**Stored data**
****************
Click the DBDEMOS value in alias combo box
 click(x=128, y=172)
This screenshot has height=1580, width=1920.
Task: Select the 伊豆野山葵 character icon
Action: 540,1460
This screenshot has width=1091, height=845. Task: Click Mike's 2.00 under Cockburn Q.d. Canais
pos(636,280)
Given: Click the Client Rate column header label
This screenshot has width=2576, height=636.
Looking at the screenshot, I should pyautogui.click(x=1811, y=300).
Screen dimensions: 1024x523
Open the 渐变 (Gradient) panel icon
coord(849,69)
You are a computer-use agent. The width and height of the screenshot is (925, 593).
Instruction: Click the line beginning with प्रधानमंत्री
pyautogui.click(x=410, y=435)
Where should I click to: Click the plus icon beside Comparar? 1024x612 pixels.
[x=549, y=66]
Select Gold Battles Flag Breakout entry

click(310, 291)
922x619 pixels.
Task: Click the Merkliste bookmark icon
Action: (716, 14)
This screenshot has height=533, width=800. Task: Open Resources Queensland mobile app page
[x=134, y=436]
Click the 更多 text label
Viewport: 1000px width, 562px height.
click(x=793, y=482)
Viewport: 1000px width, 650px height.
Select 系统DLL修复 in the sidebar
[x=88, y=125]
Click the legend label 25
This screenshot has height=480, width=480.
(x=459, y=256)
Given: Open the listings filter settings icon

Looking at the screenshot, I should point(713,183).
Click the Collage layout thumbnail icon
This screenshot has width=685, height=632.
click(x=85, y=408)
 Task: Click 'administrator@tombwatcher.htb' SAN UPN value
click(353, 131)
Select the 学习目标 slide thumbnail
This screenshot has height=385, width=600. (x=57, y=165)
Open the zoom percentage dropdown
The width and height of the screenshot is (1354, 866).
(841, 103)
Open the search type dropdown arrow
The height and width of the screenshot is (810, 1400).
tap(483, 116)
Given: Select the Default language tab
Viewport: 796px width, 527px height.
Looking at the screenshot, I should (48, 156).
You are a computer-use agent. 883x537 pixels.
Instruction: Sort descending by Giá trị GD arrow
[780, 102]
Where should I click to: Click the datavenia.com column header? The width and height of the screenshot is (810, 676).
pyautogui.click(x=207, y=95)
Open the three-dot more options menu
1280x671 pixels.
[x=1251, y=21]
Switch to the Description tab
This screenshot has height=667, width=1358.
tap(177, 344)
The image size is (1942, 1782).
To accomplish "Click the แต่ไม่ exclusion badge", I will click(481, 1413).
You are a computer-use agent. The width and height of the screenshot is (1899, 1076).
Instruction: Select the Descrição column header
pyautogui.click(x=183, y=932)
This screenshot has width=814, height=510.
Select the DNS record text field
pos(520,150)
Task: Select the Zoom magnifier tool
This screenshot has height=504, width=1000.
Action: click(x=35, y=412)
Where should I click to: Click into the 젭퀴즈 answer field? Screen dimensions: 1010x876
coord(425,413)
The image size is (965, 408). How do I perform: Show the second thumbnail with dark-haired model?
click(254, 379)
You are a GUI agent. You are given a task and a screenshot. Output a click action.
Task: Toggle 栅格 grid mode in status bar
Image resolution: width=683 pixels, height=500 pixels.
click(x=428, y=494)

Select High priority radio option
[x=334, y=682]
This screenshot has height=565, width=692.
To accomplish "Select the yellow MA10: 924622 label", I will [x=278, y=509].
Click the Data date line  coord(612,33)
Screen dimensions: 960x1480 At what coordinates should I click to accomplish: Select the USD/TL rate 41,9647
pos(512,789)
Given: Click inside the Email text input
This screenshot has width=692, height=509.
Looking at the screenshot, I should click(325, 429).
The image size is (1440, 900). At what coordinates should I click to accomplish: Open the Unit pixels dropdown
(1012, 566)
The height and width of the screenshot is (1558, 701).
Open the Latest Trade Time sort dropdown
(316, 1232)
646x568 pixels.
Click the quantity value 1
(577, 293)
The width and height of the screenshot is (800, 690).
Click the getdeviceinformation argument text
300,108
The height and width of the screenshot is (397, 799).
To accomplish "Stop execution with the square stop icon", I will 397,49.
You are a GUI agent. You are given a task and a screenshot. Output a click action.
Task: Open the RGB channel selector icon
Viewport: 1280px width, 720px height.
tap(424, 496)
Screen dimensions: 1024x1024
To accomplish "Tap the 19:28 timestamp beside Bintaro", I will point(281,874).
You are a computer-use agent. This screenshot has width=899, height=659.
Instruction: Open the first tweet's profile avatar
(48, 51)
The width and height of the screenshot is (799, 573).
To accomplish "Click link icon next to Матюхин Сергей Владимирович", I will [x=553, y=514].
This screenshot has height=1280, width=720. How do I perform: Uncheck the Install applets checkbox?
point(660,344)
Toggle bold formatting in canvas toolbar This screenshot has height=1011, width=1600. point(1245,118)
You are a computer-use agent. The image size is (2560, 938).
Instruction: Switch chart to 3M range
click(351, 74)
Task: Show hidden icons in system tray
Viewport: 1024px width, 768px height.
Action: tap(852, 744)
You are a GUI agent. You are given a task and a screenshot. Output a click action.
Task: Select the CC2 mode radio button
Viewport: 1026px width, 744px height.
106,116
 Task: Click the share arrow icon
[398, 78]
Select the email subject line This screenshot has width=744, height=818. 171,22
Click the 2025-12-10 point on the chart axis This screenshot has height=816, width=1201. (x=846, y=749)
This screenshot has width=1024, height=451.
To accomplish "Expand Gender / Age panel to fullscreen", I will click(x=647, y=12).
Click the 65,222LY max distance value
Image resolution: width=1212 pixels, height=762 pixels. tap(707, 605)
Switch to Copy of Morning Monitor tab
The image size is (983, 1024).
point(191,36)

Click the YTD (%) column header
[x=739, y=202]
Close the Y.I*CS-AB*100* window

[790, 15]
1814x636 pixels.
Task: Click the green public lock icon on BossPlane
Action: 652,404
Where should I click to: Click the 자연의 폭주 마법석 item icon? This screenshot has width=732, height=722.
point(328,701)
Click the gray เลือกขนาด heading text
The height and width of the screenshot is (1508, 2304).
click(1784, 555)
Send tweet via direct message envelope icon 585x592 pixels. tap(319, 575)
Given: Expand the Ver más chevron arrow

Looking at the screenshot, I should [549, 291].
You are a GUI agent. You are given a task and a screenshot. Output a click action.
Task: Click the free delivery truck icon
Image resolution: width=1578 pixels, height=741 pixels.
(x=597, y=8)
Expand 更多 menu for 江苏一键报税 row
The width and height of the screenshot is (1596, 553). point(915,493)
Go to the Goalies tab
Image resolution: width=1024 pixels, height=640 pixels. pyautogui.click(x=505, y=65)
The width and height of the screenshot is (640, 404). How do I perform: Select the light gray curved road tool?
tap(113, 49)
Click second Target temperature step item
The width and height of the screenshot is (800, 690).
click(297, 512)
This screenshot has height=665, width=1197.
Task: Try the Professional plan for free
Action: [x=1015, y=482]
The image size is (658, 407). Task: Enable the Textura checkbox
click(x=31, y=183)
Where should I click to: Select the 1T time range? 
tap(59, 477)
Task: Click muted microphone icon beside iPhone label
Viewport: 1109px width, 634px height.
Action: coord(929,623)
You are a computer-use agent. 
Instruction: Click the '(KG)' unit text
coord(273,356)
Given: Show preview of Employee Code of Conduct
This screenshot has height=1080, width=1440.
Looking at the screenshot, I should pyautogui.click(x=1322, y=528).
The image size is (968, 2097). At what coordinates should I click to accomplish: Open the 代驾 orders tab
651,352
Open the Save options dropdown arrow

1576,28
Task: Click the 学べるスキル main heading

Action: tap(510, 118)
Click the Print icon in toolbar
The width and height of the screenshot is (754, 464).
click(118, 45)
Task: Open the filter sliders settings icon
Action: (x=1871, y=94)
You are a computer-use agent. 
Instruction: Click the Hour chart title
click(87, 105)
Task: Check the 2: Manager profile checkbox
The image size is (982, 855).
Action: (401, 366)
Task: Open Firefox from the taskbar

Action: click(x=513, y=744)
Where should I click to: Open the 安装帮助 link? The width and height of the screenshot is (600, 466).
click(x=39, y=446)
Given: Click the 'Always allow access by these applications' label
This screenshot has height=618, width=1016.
****************
**Try it**
State how many lines in the records contain the string "Toggle". Give the number with no words around it.

**Solution for this exercise**
2